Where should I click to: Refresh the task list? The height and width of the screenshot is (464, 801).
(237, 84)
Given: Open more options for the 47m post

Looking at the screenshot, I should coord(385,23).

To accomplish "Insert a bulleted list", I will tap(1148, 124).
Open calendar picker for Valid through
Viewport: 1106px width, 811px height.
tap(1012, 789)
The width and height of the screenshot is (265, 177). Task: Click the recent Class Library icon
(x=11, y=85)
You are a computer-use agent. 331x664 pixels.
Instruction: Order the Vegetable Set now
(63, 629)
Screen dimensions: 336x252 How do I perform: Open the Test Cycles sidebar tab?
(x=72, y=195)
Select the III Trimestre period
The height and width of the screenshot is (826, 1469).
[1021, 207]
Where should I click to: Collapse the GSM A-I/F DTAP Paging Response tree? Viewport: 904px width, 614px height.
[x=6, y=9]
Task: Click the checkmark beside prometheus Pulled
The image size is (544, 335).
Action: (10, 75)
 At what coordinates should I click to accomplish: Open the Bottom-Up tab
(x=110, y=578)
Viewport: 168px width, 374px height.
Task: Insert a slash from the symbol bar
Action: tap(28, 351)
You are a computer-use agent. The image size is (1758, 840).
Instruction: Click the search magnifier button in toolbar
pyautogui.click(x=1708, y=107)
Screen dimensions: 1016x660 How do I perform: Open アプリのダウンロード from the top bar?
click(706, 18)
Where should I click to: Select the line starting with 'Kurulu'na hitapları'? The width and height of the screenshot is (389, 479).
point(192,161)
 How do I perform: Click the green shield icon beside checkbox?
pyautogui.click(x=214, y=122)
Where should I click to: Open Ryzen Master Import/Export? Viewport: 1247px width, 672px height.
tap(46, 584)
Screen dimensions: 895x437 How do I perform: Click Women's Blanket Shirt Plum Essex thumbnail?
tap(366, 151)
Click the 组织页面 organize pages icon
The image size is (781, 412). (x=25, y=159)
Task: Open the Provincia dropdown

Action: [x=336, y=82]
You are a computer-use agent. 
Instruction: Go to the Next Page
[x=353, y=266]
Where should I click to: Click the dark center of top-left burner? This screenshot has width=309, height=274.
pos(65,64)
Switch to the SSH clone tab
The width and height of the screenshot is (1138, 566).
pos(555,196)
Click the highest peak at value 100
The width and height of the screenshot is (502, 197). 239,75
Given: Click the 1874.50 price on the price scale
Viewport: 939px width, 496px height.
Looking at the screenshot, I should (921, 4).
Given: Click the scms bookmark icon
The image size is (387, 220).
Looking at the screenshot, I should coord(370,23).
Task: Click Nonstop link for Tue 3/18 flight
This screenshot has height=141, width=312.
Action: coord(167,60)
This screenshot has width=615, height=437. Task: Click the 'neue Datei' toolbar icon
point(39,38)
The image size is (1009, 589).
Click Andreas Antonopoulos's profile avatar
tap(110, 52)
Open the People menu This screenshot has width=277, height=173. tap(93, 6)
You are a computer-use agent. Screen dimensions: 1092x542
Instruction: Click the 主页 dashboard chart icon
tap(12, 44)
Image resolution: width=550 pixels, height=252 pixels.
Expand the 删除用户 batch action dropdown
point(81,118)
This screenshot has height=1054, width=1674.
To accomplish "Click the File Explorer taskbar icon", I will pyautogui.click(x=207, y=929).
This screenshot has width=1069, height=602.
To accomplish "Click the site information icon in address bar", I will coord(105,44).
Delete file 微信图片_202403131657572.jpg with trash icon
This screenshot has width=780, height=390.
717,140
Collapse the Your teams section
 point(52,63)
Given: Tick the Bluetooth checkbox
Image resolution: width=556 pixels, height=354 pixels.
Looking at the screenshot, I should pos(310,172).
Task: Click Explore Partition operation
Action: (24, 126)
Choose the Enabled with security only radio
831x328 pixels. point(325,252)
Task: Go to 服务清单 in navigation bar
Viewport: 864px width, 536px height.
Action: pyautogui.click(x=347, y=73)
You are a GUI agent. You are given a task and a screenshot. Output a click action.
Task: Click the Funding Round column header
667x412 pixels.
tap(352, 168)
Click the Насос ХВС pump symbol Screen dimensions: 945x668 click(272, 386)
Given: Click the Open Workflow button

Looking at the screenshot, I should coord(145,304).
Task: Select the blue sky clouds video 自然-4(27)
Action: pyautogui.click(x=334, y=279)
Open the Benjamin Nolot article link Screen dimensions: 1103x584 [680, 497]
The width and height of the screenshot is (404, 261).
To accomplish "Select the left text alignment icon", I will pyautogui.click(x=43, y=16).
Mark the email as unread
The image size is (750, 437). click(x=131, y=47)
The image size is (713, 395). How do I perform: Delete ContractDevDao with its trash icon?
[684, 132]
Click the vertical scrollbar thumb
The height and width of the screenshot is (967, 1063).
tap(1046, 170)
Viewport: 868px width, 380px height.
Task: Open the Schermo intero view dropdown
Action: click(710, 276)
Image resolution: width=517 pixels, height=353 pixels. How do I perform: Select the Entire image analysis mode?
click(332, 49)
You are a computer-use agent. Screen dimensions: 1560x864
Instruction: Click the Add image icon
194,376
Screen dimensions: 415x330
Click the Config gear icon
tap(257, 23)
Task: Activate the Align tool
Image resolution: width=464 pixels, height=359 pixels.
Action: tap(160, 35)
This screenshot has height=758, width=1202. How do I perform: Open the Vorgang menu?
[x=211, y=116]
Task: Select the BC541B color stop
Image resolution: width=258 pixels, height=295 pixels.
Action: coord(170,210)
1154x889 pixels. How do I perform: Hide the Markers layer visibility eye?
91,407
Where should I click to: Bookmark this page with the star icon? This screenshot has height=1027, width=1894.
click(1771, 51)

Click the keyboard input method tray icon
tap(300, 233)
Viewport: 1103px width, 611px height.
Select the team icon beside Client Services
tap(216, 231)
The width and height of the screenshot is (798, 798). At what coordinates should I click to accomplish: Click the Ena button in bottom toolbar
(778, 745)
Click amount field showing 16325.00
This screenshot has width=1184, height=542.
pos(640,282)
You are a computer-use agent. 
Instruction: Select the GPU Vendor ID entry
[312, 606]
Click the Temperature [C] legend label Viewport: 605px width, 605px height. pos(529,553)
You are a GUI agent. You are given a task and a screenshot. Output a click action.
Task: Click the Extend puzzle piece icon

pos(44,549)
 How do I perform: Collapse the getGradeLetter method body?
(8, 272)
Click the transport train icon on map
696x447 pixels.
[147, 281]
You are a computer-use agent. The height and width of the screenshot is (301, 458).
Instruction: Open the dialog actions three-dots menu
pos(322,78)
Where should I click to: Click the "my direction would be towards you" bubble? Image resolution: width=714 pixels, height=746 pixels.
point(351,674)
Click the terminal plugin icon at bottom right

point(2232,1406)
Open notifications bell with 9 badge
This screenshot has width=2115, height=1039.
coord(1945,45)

Aim of the exercise: Report each line of the material above that contains the string "coordinates". Case counts.

Reply:
 At what coordinates should I click to accomplish: Open the Bottom-Up tab
The width and height of the screenshot is (798, 798). At what coordinates should I click to accomplish: Click the Ena button in bottom toolbar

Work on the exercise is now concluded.